Герой-рассказчик возвращается домой после кино. «Стоял густой туман, и только фонари рассеивали мглу позднего вечера». В силу особых обстоятельств рассказчик попадает в таинственную комнату, в которой обнаруживает «вылепленную из розового воска фигурку… с точностью воспроизводящую его черты». Рядом с куколкой лежала длинная вязальная спица.

«Иррациональный ужас мною овладел… мою грудь пронзила острая боль». В комнате той оказывается жила колдунья. Эмигрантка первой волны. Аристократка.
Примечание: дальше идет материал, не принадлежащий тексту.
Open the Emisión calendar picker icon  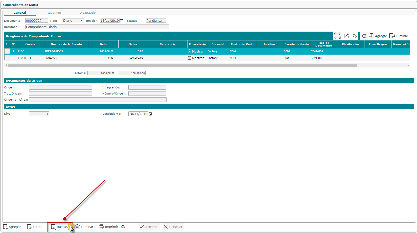(122, 21)
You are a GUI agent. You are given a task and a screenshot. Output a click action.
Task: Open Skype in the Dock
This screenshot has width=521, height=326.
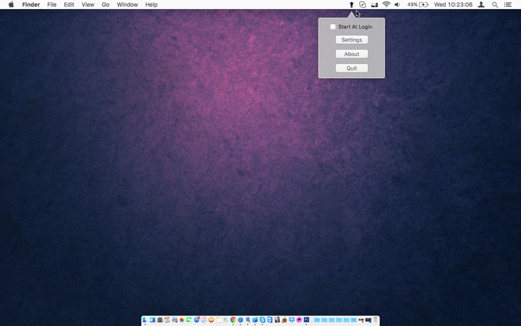(x=262, y=320)
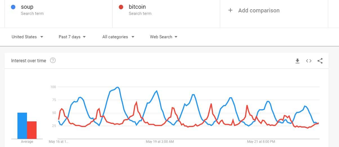Edit the soup search term
Image resolution: width=339 pixels, height=147 pixels.
tap(27, 7)
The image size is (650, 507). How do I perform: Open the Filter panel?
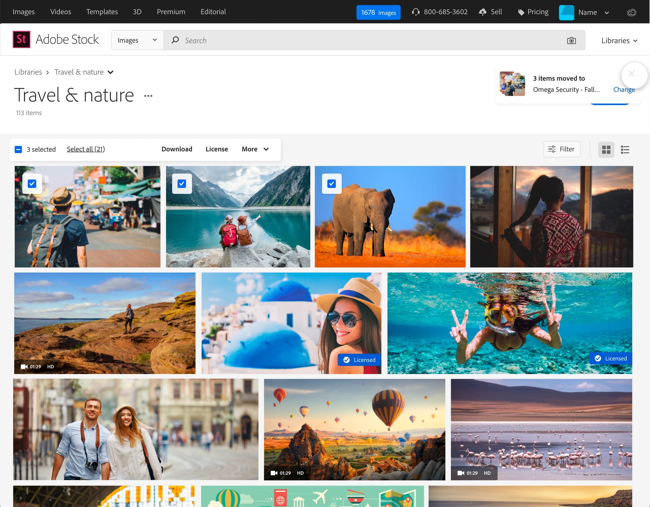click(561, 149)
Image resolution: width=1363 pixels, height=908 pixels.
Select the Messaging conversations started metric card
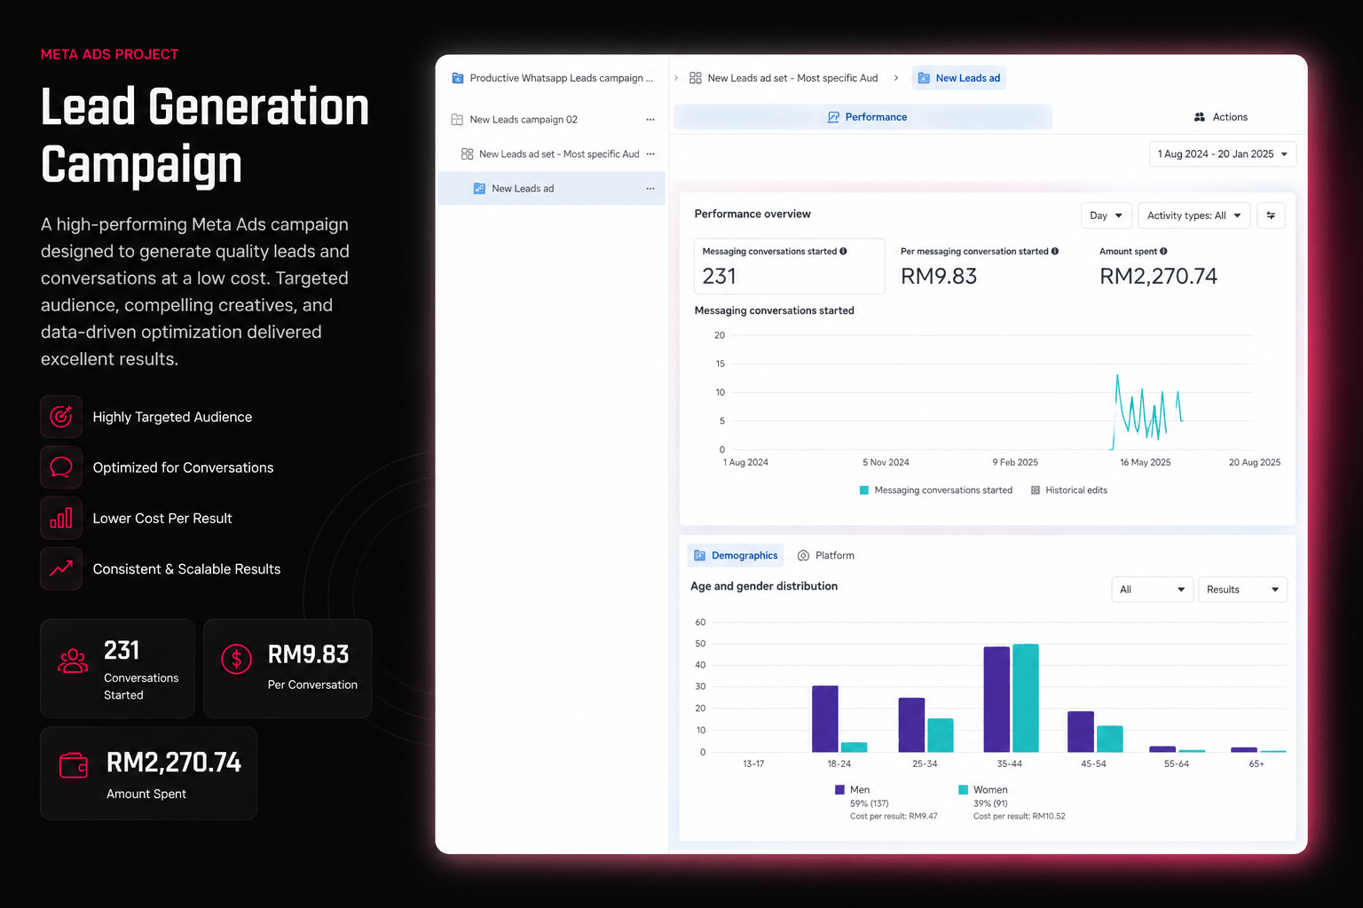(x=789, y=266)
Чтобы нейтрализовать ее чары, рассказчик обращается к знатоку оккультного, венгерскому эмигранту, профессору Керестели…

В этом же стиле написаны еще пять рассказов Рудинского, включенные в сборник: «Преступление в Медоне» (об убийстве из корысти), «Ночь на Монмарире» (об игре в бридж и покушении на рассказчика по политическим мотивам), «Старик со сквера» (о любви и таинственном старике, изобретшем удивительную машину, усиливающую волю), «Нырок во тьму времен» (о машине времени), «Неразъясненное происшествие» (о вампире и его жертве).
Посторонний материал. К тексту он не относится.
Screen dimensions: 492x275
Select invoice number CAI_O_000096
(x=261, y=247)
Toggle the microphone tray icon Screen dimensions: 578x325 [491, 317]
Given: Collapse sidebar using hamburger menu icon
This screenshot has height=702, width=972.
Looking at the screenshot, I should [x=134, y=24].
Свою фантасмагорию «Неизвестный пейзаж с руинами на холме» пишущий по-русски и по-французски парижанин Евгений Терновский начинает с констатации: «Этот день злорадно вылил на меня рог изобилия мелких и крупных неприятностей». «Неизвестный похититель» обокрал машину рассказчика, испортил его итальянскую машину (ее марка — первая загадка для читателя, и далеко не последняя в этом тексте). Пришлось ему пойти искать помощь пешком. Рассказчик, как и положено, натыкается на «давным-давно заброшенную усадьбу», за которой «виднелись смутные очертания руин замка или того, что называют бастидой». Употребленные автором слова — «департаментская дорога 26» и «бастида» дают читателю понять, что действие рассказа происходит на юге Франции.
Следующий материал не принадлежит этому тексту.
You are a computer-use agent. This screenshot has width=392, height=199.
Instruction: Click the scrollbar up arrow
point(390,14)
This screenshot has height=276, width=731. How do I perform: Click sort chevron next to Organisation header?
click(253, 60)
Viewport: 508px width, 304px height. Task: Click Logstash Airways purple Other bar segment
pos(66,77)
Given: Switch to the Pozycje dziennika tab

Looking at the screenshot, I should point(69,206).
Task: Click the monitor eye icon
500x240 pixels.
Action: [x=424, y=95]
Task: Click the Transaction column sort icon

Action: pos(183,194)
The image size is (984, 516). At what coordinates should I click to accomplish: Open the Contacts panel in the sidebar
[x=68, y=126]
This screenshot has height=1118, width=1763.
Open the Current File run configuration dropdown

«Ни ворот, ни ограды, ни места для стоянки автомобиля… Не было ни души, ни живой, ни мертвой… затейливая полустертая надпись на стене привлекла мое внимание: Усадьба ОННО» (еще одна загадка). Декорации построены, пора герою войти в таинственное строение, то ли в усадьбу, то ли в бастиду, а приключению пора начинаться. Оно и начинается. Путешествие по странному миру требует однако поводыря, который конечно не заставляет читателя слишком долго ждать: «Кряхтя, сипя и сопя, небольшое существо неизвестного пола вышло из пасти камина, сопровождаемое гулким стуком подозрительного происхождения… Трудно было вообразить более отталкивающую физиономию. Его крючковатый нос, покрытый зеленоватыми прыщами, можно было назвать сучковатым… Багровые щеки, отвислые, как у старой кобылы, почти касались ключиц. В глубине глазниц умирали два зрачка… Ко всему прочему, во рту воинственно торчал желтый клык». Знакомый образ, сбежавший с картины Босха. Он назвал себя Куассаром и повел рассказчика по усадьбе. Рассказчик и Куассар посетили: опрятный рабочий кабинет, комнату для друзей, гостиную, которую Куассар характеризовал так: «Король ливерных колбас из Ливерпуля специально приезжал с тем, чтобы сфотографировать ее. Профессор из Лейдена написал о ней диссертацию». Затем случилось что-то вроде взрыва и…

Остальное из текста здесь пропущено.